=== WHAT TO WORK ON ===
Among the records that follow, find each line holding the word "agent" and copy it.

___ DATA RECORDS

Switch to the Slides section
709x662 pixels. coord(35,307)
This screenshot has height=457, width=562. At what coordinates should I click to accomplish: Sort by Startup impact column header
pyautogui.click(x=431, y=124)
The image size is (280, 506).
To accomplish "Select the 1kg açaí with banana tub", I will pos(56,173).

______
___ DATA RECORDS

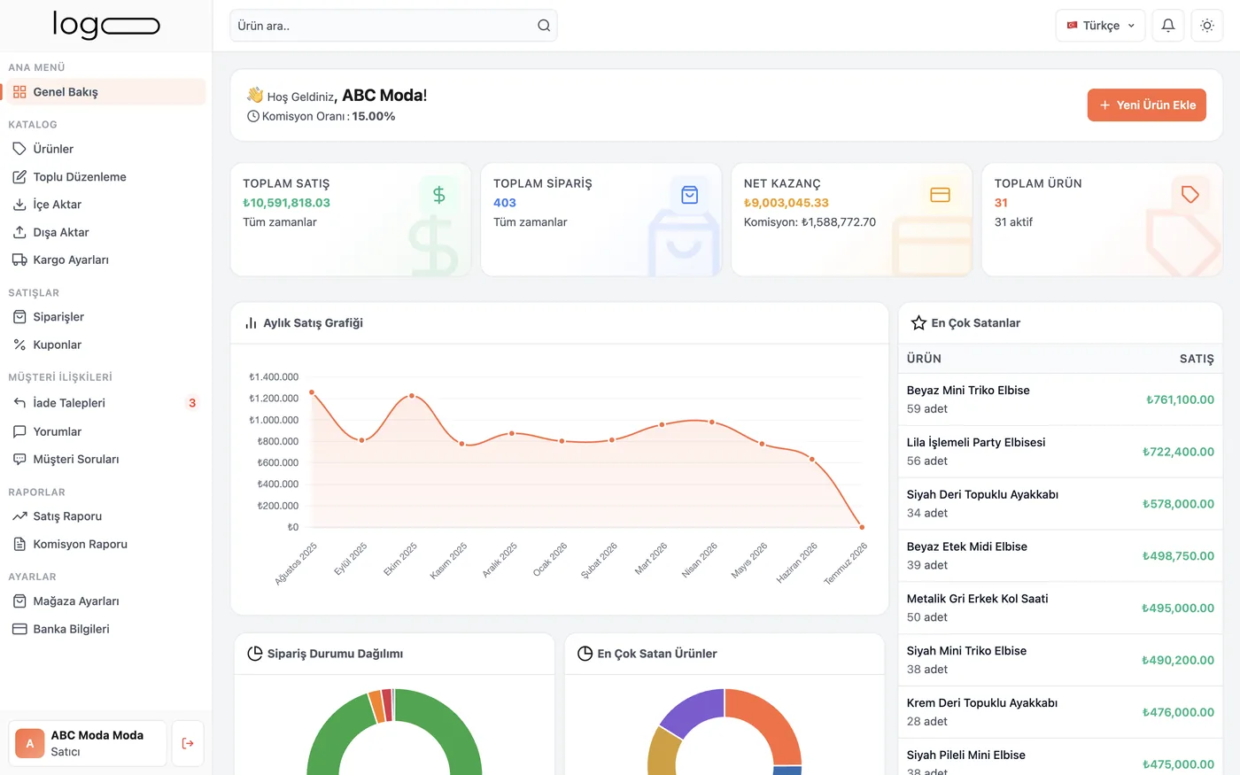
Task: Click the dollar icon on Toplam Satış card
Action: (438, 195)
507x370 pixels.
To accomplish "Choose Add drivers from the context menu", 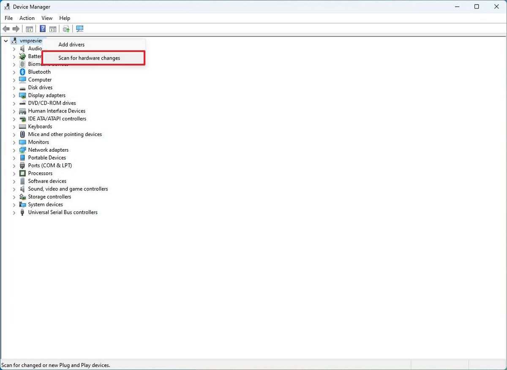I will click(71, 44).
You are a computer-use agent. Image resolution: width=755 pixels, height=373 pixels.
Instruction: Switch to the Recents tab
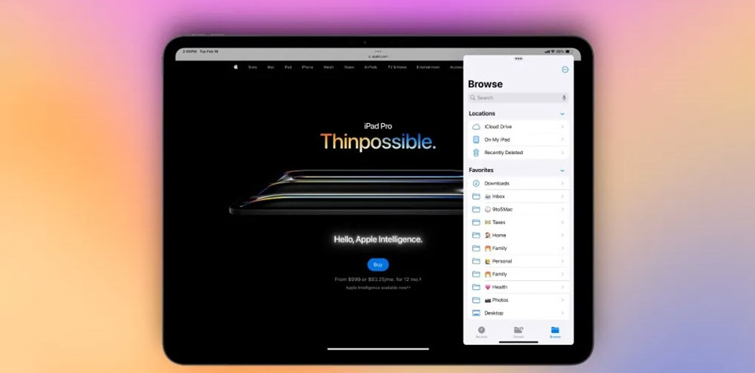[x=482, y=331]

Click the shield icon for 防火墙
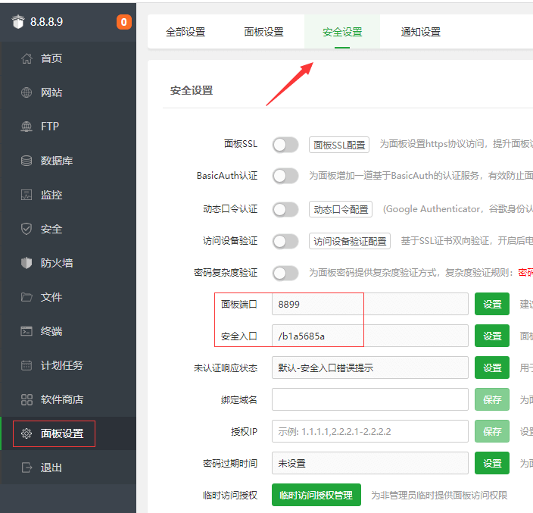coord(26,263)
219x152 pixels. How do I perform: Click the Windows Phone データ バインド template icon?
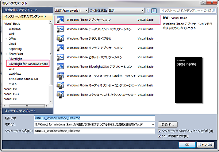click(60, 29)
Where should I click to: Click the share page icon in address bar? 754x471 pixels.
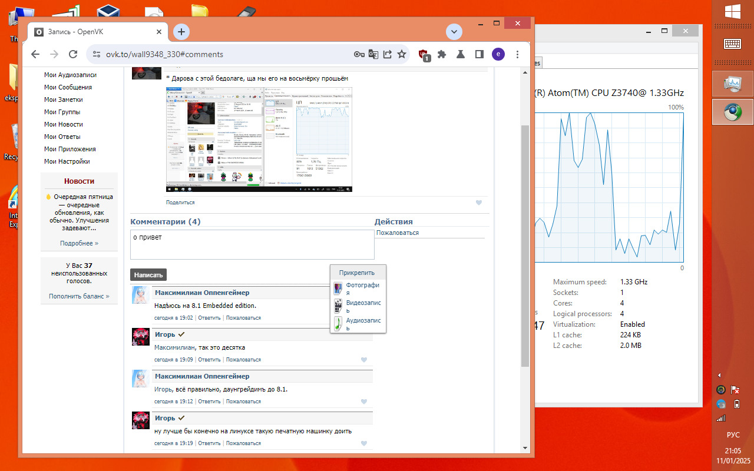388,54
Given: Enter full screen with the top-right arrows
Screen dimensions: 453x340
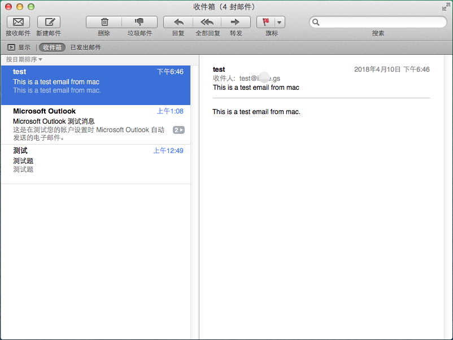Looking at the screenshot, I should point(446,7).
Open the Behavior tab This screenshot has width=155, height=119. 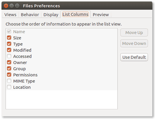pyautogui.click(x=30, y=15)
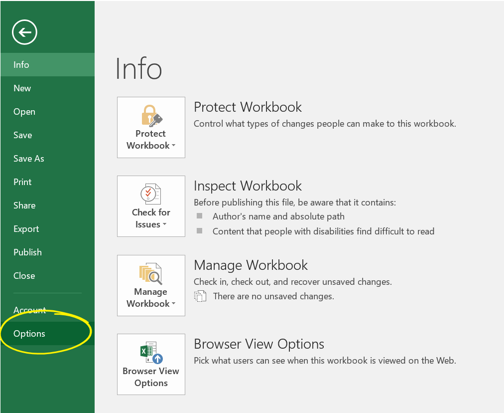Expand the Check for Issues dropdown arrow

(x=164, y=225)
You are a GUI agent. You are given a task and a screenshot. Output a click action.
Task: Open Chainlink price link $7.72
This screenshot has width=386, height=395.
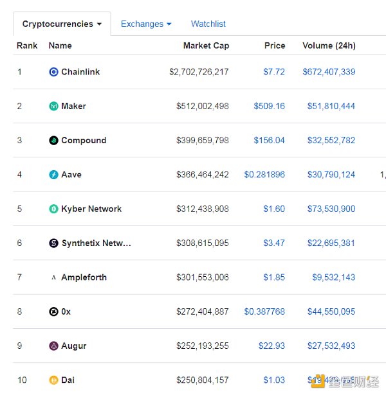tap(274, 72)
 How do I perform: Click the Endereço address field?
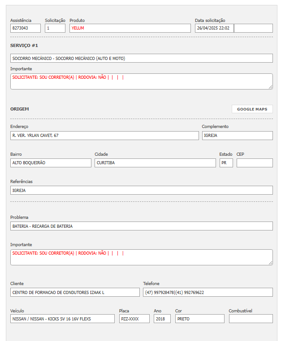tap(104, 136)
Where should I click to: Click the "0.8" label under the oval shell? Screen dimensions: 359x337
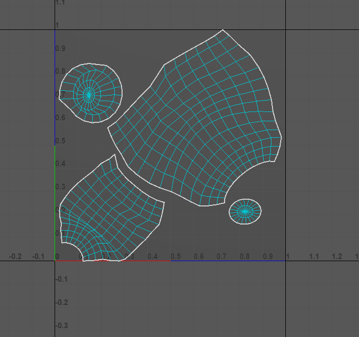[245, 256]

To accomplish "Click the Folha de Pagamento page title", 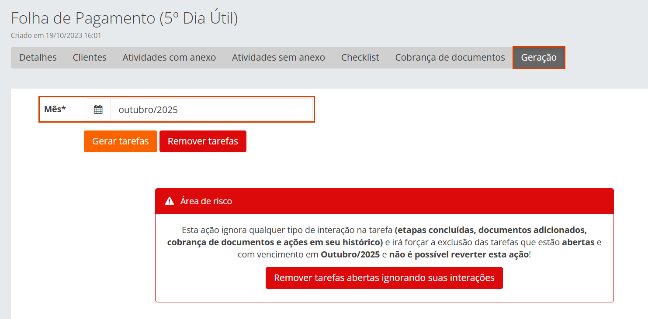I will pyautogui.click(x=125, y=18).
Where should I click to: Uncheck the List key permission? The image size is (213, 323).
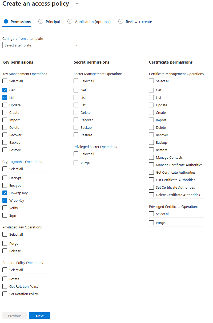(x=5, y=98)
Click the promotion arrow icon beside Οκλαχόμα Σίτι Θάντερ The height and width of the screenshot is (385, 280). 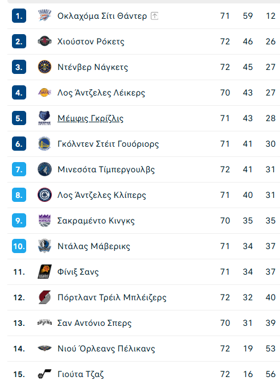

______

=== EXERCISE RESULT ===
You are a computer-use agent. Image resolution: width=755 pixels, height=373 pixels.
You are a GUI agent. You are given a task and a screenshot. Output a click action.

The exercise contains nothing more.